Não basta ser X para que se goste de X, o que seria óbvio, mas não é quando imperam o preconceito e a patrulha

Calma, caro leitor! Calma! Calma, sobretudo se você for dos embotados pelo intragável "politicamente correto". O título desta coluna está no início da belíssima canção A Pessoa, do paulistano Celso Viáfora. Diz a letra: "Não gosto do negro só porque ele é negro / Gosto de Maria do Rosário e de Diego / (...) Não gosto do novo só porque ele é novo / Eu como granola como como pão com ovo / Não gosto do velho só porque ele é velho / Tô tanto na Net quanto procuro no Aurélio...".

Celso me disse que, nos seus shows, começa a canção com a primeira frase e para (eta vontade de lascar um agudo nessa forma verbal, estuprada pela insana reforma ortográfica). A reação do público é heterogênea: alguns, talvez já conhecedores da canção, entendem a provocação; outros fazem caras e bocas...

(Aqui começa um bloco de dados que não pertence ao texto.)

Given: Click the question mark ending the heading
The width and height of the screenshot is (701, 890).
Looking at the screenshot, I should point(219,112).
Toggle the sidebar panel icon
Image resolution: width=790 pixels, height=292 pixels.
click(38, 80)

O fato é que a frase em si, descontextualizada, é ambígua. A "culpa" dessa ambiguidade é do advérbio "só", cuja posição permite mesmo duas leituras. Já sabe quais são, não? Vamos lá: duma das leituras se depreende que o emissor não gosta do negro, e a razão desse não gostar é simples (e preconceituosa): o negro é negro. Da outra leitura se depreende que não basta a um ser humano ser negro para que o emissor da frase goste dele.

Aliás, como se viu pelos outros trechos que transcrevi, a letra da canção de Celso Viáfora vai toda nesse tom: não basta ser X para que se goste de X, o que, teoricamente, é o óbvio, mas deixa de sê-lo quando imperam o preconceito e a patrulha, ou seja, a burrice. Sim, porque achar que se deve gostar de X só porque X é X é agir ou pensar burra e hiperpreconceituosamente.

Não pense o caro leitor que essa patrulha boboca é "privilégio" dos tempos hodiernos, nascida com o "politicamente correto". Ela vem desde sempre. Lembro que nos meus tempos de universidade era proibido gostar de Olavo Bilac, por exemplo, "um fascista" e outras bobagens que a caterva vociferava. Para confirmar que alguém era "legal" e abrir-lhe o trânsito, bastava dizer que o dito-cujo era "de esquerda". Tudo e todos eram assim, rotulados, pré-rotulados. Na verdade, ainda são (e, pelo jeito, sê-lo-ão até sabe Deus quando).

Corajosa, essa canção de Celso (que faz parte do belíssimo DVD Batuque de Tudo) põe o dedo numa ferida ainda exposta, mal curada, mal resolvida. Na canção Que Nem a Gente, do mesmo DVD, Celso continua no tema: "Parente não é tudo nepotista / Compositor não é tudo ruim da ideia / A bomba da Coreia / não é tudo mais que a bomba do Ocidente / Todo mundo é meio assim que nem a gente: / tudo igual mas muito diferente". Muito bom...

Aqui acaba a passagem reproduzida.